TASK: When the line containing "Ginetta (1377, 447)" is found in the data below, copy it and each line after it through the line containing "Off-Road & 4WD (1113, 710)", exactly and with no others.

⁂

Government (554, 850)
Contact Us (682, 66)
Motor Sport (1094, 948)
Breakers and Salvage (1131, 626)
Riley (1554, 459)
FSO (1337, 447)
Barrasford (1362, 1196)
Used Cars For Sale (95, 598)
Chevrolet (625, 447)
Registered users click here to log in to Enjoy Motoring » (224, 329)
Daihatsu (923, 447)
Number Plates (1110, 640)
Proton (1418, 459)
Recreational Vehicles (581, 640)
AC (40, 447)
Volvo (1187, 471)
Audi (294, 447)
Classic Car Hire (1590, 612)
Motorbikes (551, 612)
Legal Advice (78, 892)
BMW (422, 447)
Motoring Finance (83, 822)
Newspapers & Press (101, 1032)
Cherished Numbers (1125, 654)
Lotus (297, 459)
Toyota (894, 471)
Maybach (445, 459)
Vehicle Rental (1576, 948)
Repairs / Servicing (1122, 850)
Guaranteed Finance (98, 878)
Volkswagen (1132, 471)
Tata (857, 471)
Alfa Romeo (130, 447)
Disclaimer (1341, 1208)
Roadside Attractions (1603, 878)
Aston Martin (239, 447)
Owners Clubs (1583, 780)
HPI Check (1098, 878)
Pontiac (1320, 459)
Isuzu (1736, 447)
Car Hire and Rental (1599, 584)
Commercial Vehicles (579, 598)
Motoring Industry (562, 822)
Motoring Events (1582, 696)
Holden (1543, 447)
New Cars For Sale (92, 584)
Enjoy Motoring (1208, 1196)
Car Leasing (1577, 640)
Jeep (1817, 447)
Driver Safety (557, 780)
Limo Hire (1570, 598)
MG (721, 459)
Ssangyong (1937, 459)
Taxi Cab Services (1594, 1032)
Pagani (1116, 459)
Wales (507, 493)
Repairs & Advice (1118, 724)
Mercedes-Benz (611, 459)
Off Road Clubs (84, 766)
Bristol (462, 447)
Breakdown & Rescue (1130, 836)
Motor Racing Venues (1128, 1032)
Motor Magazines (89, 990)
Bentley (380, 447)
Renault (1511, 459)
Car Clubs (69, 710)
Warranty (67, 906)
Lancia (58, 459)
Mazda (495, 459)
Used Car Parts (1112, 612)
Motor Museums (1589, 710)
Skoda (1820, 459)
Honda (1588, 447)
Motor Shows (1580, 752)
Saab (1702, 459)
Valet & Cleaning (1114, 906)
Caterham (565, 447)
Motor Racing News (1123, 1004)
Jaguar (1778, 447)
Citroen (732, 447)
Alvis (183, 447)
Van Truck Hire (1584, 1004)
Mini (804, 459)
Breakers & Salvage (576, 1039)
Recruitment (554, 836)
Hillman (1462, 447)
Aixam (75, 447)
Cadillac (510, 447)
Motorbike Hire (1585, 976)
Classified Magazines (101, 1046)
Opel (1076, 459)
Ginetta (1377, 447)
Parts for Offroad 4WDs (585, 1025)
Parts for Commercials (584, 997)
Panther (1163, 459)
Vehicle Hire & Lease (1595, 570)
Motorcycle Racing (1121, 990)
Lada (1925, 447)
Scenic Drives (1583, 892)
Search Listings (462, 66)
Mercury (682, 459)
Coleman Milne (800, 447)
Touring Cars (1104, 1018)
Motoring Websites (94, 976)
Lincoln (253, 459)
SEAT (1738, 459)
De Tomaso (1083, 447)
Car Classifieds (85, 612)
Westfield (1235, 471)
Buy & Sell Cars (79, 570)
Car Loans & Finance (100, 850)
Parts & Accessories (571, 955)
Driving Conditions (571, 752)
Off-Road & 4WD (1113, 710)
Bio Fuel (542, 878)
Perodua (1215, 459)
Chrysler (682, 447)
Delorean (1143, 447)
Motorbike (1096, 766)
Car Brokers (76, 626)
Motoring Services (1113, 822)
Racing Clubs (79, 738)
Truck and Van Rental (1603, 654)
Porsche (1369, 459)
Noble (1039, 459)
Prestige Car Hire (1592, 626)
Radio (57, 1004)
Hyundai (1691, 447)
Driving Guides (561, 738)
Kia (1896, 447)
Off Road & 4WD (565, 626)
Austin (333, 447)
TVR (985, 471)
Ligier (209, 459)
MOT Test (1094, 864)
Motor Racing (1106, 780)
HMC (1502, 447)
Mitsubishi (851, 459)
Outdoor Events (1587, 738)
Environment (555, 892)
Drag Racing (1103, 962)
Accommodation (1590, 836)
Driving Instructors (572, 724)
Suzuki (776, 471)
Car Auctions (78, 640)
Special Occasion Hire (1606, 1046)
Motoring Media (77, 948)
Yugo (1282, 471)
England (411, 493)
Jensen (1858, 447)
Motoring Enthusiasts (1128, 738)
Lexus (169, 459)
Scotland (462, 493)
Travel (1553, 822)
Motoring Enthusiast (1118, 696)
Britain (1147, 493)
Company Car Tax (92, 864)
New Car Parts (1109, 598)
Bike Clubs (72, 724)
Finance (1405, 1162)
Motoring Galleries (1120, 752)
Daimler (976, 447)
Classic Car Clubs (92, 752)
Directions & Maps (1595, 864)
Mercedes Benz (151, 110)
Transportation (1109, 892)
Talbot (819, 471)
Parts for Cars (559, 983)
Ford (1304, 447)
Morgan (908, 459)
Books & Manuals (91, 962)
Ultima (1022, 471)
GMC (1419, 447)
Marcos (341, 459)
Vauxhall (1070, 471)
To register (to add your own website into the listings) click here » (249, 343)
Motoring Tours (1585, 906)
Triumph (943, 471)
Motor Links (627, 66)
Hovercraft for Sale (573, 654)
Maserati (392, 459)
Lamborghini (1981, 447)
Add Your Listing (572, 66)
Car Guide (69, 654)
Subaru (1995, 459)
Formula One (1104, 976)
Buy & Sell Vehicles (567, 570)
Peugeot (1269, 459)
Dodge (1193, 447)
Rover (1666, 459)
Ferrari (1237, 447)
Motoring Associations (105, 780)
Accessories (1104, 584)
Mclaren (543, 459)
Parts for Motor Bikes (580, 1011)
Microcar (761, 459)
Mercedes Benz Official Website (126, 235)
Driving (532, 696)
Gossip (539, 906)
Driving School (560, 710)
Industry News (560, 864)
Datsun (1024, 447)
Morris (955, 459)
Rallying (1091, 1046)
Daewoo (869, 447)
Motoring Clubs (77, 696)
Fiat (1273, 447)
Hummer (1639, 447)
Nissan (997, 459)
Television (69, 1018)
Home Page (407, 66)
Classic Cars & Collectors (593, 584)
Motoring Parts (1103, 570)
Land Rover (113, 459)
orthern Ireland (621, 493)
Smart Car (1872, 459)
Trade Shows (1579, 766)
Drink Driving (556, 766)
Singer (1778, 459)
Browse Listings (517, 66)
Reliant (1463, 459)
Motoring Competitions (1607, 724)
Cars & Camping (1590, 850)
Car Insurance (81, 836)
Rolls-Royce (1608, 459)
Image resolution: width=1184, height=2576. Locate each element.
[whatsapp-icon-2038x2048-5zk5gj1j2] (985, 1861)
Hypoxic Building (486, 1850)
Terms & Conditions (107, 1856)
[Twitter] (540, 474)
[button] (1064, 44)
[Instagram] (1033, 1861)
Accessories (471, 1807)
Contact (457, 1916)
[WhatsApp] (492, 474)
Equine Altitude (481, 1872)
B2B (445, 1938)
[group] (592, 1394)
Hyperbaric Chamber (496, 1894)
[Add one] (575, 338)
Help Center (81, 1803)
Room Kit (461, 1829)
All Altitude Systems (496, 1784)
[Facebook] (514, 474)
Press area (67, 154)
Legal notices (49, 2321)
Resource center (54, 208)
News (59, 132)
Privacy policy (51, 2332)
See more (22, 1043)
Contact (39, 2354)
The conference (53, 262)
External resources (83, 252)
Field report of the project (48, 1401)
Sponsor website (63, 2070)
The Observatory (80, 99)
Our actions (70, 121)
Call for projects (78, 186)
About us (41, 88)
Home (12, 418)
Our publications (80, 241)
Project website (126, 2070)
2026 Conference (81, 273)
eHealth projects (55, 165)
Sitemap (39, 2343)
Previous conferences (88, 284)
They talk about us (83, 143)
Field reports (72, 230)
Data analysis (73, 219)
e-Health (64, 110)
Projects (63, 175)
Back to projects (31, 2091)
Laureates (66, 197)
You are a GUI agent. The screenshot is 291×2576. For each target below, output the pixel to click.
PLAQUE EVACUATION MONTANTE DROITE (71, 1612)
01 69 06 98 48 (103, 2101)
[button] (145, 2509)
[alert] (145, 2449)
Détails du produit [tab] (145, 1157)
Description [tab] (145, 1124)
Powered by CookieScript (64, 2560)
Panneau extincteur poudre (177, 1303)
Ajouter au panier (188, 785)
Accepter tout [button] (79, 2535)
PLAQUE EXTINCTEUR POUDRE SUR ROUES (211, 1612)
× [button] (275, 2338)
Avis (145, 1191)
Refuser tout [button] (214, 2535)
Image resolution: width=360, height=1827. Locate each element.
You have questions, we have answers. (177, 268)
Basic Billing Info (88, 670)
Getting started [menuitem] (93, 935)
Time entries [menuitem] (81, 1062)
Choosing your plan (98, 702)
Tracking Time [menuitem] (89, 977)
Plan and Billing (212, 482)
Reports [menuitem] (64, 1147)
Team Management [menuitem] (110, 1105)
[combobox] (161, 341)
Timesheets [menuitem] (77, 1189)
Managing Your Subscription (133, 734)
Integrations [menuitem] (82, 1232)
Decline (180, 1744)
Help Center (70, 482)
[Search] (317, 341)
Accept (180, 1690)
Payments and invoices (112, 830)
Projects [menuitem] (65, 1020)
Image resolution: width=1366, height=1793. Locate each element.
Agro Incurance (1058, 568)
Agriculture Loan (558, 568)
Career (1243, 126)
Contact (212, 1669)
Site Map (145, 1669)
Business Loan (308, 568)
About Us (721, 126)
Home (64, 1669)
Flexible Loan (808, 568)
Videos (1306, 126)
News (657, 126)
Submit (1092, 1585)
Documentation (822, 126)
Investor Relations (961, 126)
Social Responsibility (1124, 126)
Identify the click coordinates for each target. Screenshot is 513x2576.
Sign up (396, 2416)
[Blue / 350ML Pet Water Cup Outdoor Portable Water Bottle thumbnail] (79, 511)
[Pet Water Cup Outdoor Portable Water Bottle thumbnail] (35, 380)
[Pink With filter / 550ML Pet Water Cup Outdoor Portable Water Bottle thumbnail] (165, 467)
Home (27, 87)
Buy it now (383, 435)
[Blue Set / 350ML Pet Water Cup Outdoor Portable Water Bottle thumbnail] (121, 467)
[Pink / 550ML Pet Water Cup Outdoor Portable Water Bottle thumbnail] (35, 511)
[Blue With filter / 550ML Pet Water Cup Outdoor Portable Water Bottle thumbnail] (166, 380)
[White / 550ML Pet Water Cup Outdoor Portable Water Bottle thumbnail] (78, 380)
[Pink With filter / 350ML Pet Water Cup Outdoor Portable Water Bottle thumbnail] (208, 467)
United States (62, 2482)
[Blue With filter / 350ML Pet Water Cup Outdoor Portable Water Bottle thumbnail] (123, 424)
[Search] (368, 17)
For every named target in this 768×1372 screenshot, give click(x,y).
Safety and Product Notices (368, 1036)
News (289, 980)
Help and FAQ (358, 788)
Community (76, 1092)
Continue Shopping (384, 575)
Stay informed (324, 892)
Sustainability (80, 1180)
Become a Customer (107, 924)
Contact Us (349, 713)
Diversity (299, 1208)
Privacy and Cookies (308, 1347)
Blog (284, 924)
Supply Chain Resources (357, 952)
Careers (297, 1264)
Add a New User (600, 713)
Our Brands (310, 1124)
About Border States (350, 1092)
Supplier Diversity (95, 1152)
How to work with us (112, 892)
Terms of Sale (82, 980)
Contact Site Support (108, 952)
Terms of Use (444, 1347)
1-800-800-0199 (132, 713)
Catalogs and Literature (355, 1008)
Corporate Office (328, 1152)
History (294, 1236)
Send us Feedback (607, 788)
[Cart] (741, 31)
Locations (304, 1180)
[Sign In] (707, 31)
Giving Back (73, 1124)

⁂

RESPONSE:
Ginetta (1377, 447)
Parts for Offroad 4WDs (585, 1025)
Parts for Commercials (584, 997)
Panther (1163, 459)
Vehicle Hire & Lease (1595, 570)
Motorcycle Racing (1121, 990)
Lada (1925, 447)
Scenic Drives (1583, 892)
Search Listings (462, 66)
Mercury (682, 459)
Coleman Milne (800, 447)
Touring Cars (1104, 1018)
Motoring Websites (94, 976)
Lincoln (253, 459)
SEAT (1738, 459)
De Tomaso (1083, 447)
Car Classifieds (85, 612)
Westfield (1235, 471)
Buy & Sell Cars (79, 570)
Car Loans & Finance (100, 850)
Parts & Accessories (571, 955)
Driving Conditions (571, 752)
Off-Road & 4WD (1113, 710)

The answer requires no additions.